Last edited by Gusar on Wed Feb 22, 2012 9:13 pm; edited 1 time in total

----------

## floops

I tried the brcmsmac driver and had even more problems- could not even do WEP

You can check out my failings here

https://forums.gentoo.org/viewtopic-t-907880-highlight-.html

Not sure if this is the appropriate way to cite something like this- I was not sure of the formatting for the Post tag.

Now it may be that the stuff I did to get the Broadcom-sta driver working were enough to solve my brcmsmac problems but I do not know.
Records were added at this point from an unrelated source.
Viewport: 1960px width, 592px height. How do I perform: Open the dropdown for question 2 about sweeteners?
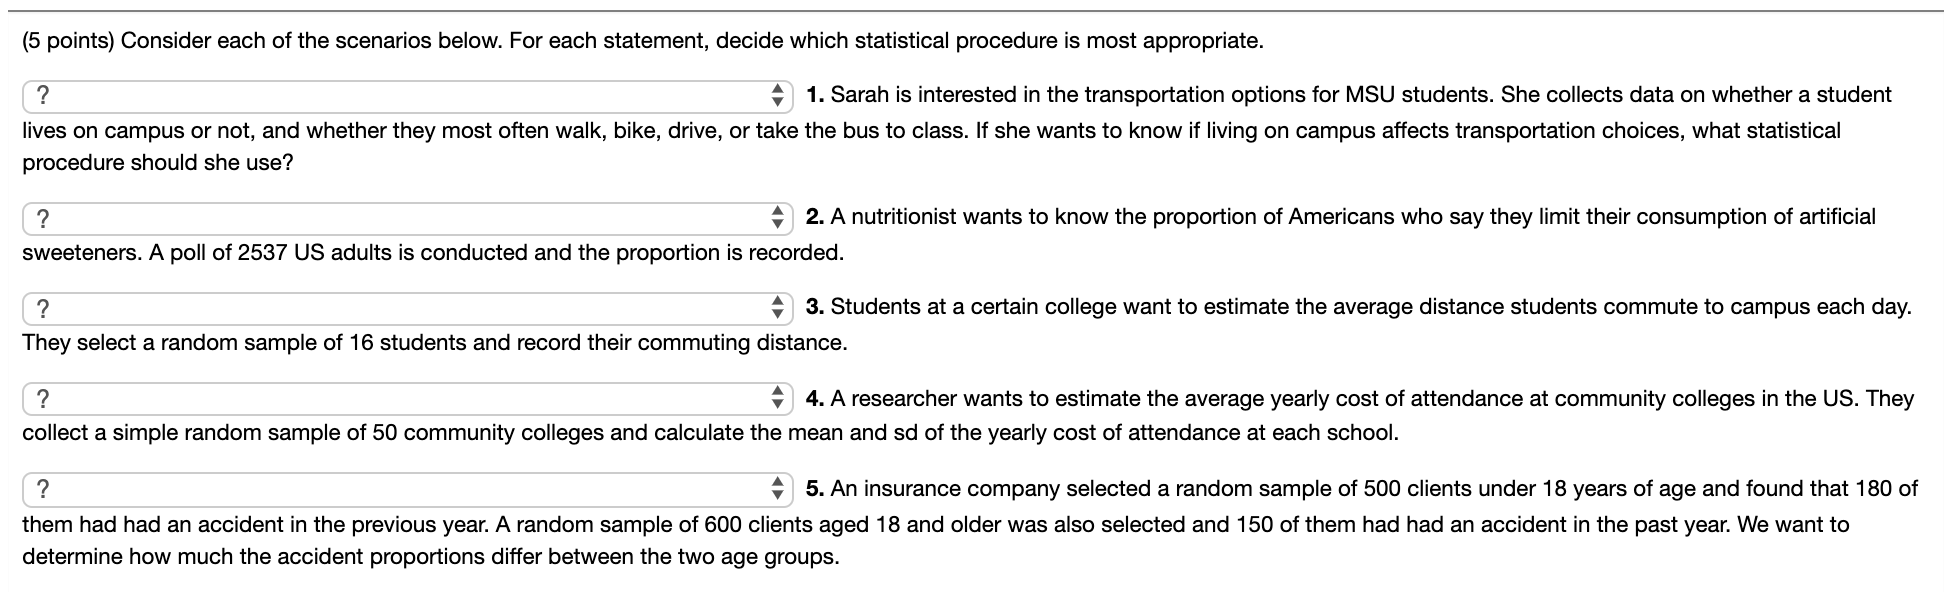(400, 216)
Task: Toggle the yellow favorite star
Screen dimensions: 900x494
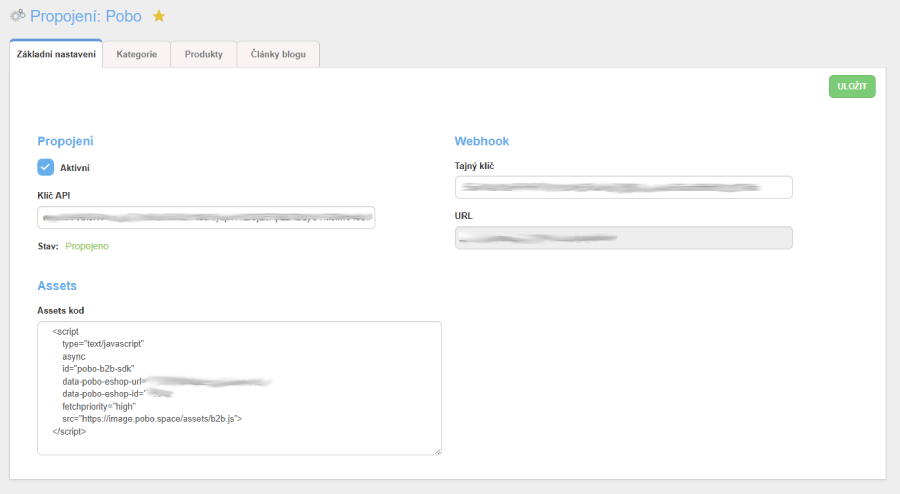Action: point(158,16)
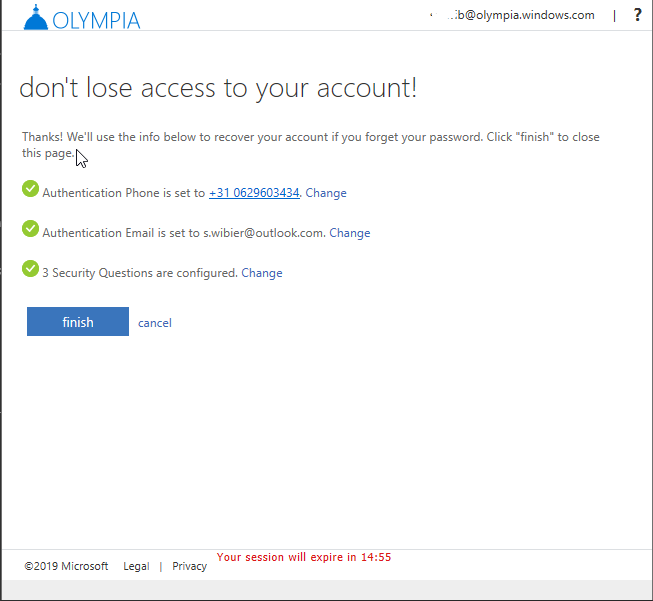Change the configured Security Questions
The image size is (653, 601).
pos(262,273)
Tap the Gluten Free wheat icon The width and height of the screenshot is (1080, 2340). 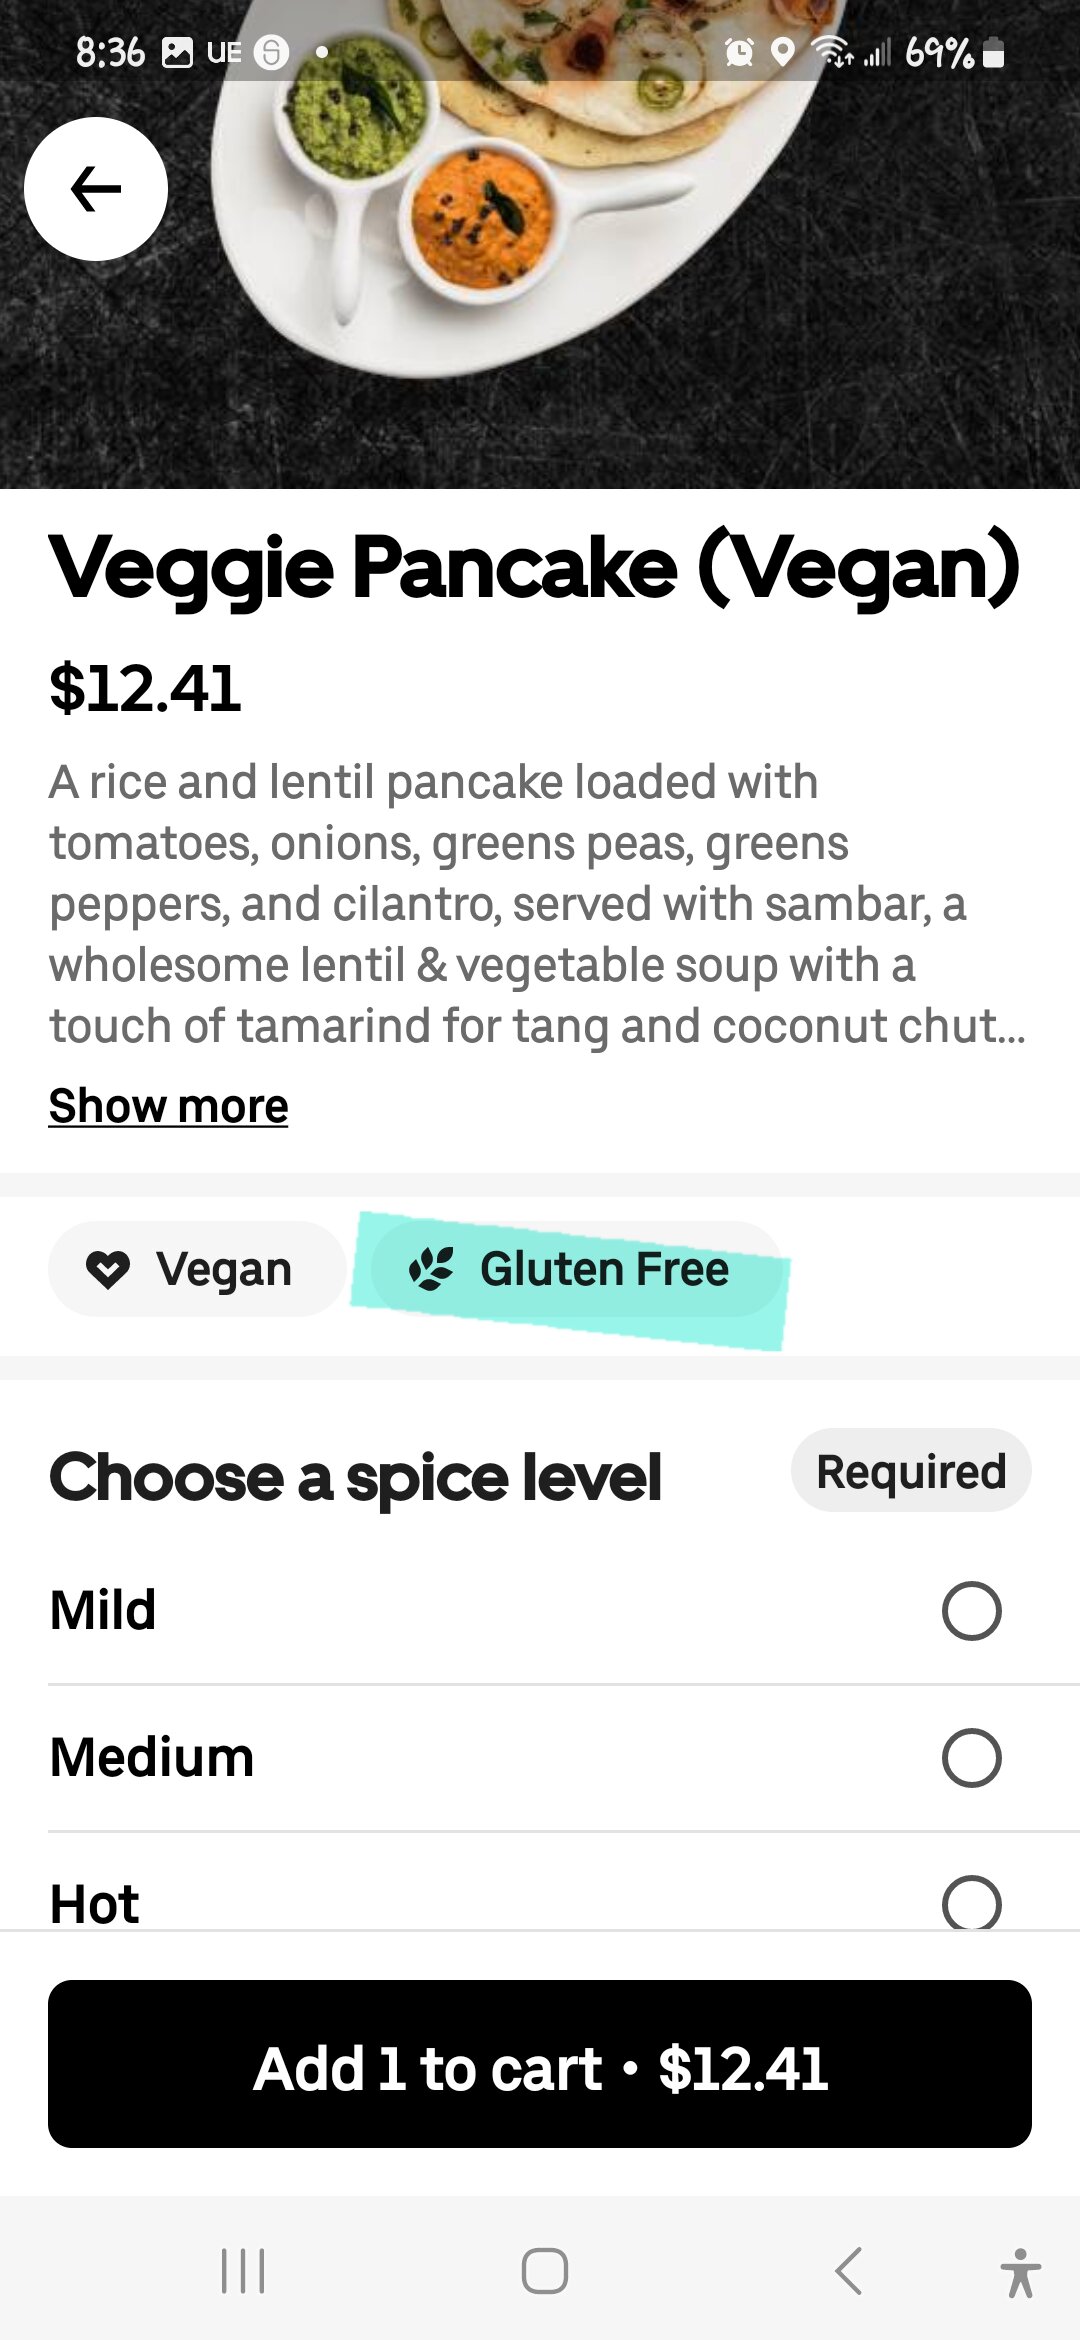[431, 1269]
I would need to find a bunch of free time to try and switch back since I cannot afford to take down the computer I use for home and work for a significant amount of time. If that is the only option I may try it- but I do not expect the driver is the issue at the moment (though certainly it may cause the Rf kill thing- but this is a problem I can solve quickly and get back up) so it is just a minor nuisance in my world.

Do you think the sta driver is part of this issue or just the rf kill one?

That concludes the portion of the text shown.